_WHAT NEEDS TO BE DONE_
Please repeat, exactly and without pictures, the lines of the entries below that run from the one containing "Given: Click the" through the one containing "797x449 pixels.".

>>>>

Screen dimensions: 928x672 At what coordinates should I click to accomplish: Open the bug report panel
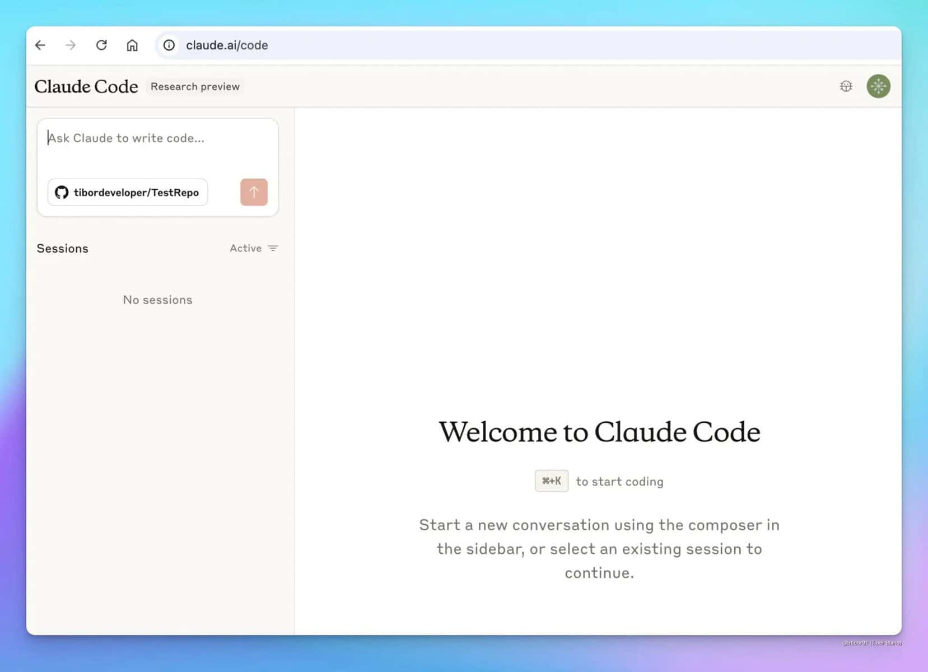click(x=846, y=86)
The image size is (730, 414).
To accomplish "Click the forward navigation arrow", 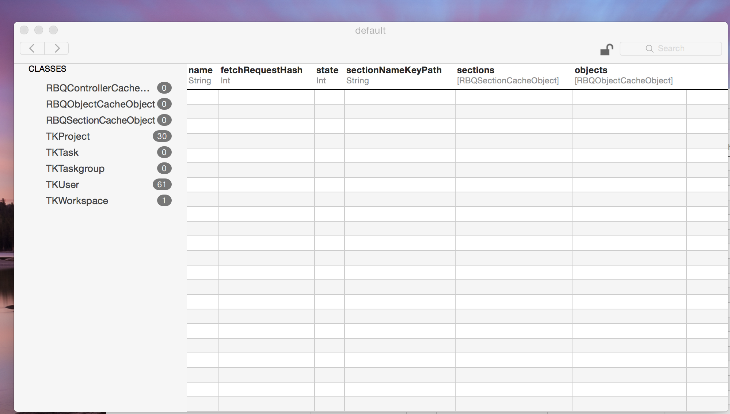I will pyautogui.click(x=57, y=48).

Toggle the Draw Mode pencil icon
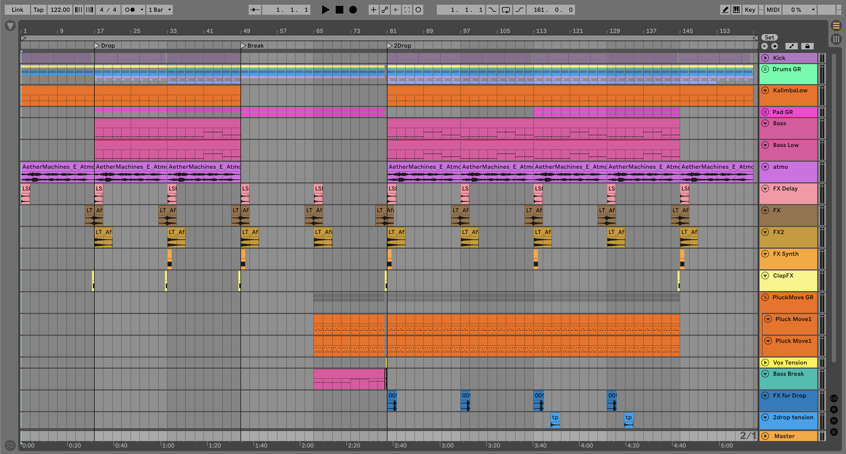tap(725, 10)
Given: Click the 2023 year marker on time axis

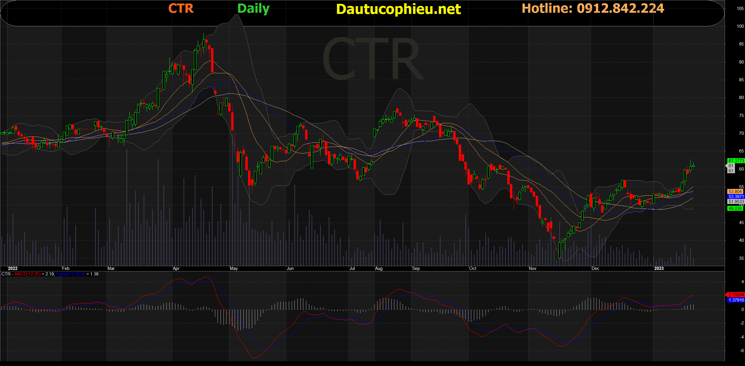Looking at the screenshot, I should coord(659,268).
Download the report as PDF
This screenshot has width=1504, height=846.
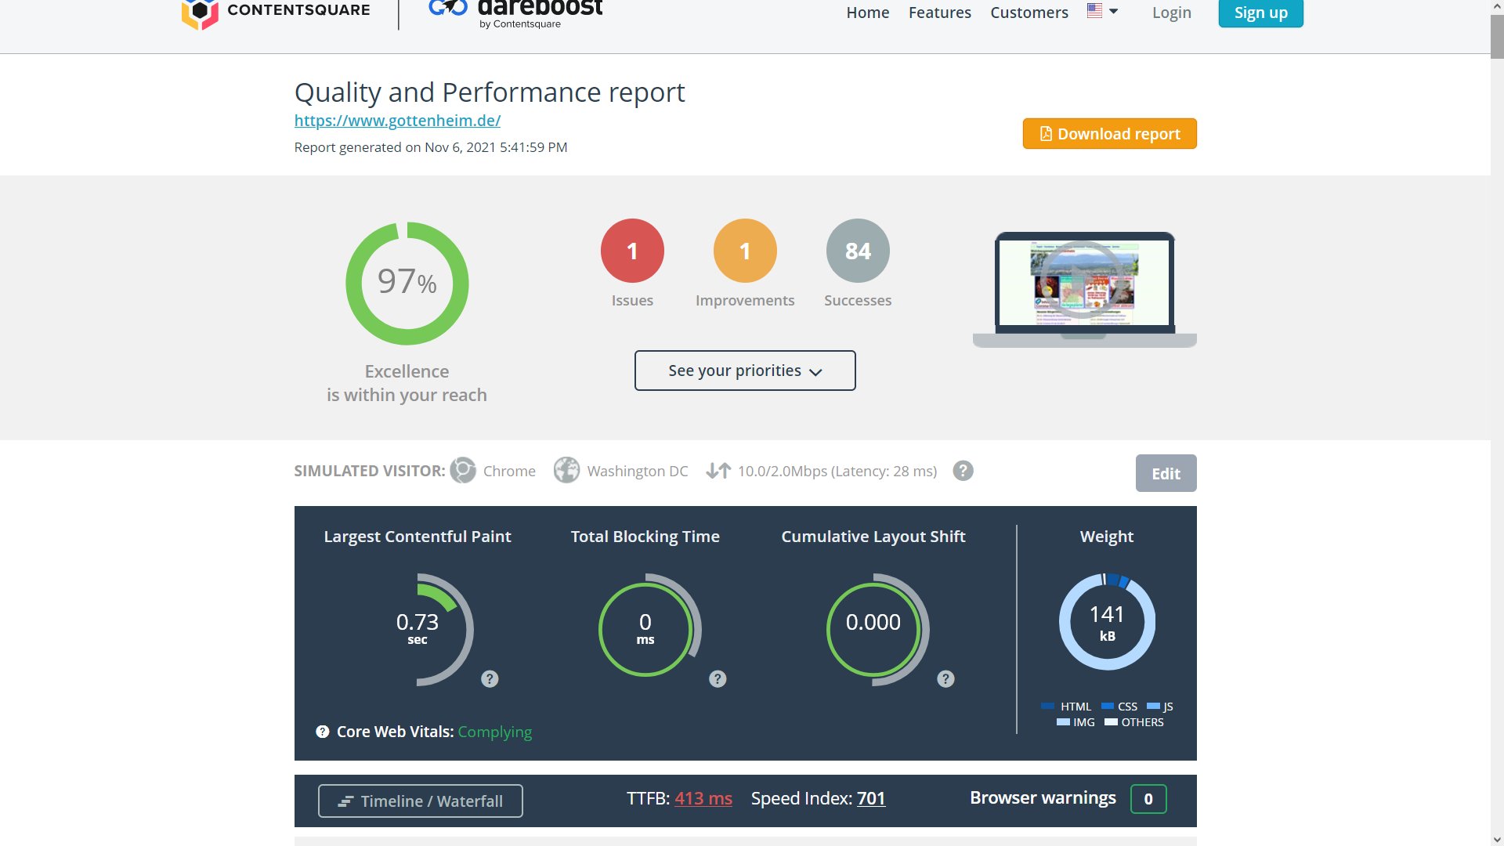(x=1109, y=134)
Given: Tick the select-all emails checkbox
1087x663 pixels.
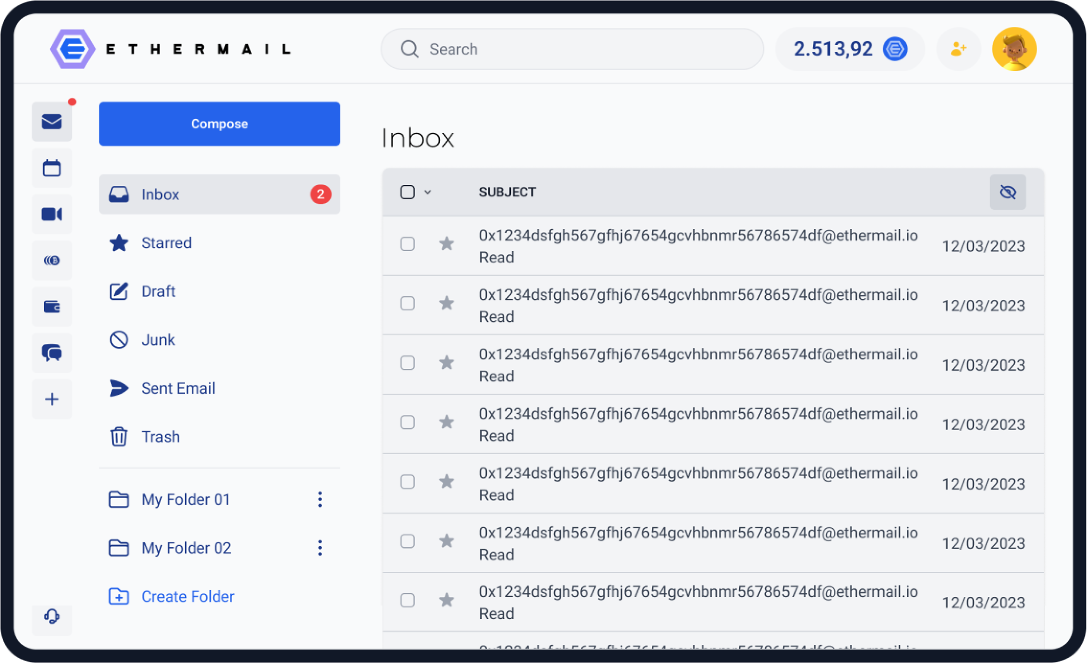Looking at the screenshot, I should (x=407, y=192).
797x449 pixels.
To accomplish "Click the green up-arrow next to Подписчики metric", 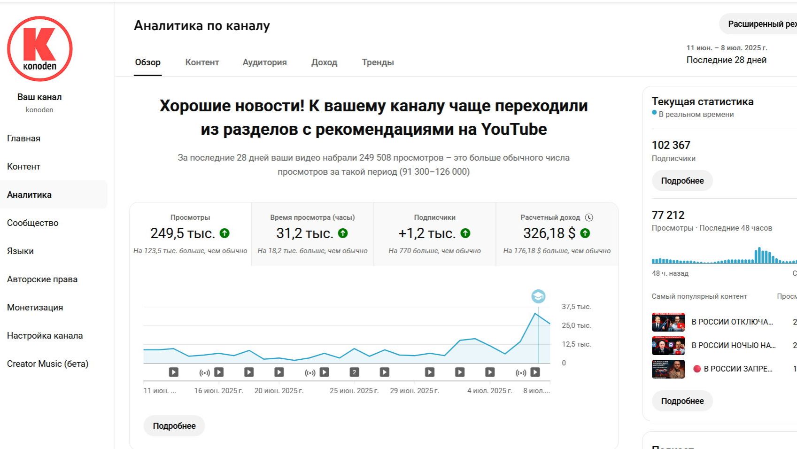I will coord(464,233).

<<<<

_PROBLEM SOLUTION_
Given: Click the 2023 year marker on time axis

Looking at the screenshot, I should coord(659,268).
Download the report as PDF
This screenshot has width=1504, height=846.
(x=1109, y=134)
Given: Tick the select-all emails checkbox
1087x663 pixels.
Looking at the screenshot, I should (x=407, y=192).
797x449 pixels.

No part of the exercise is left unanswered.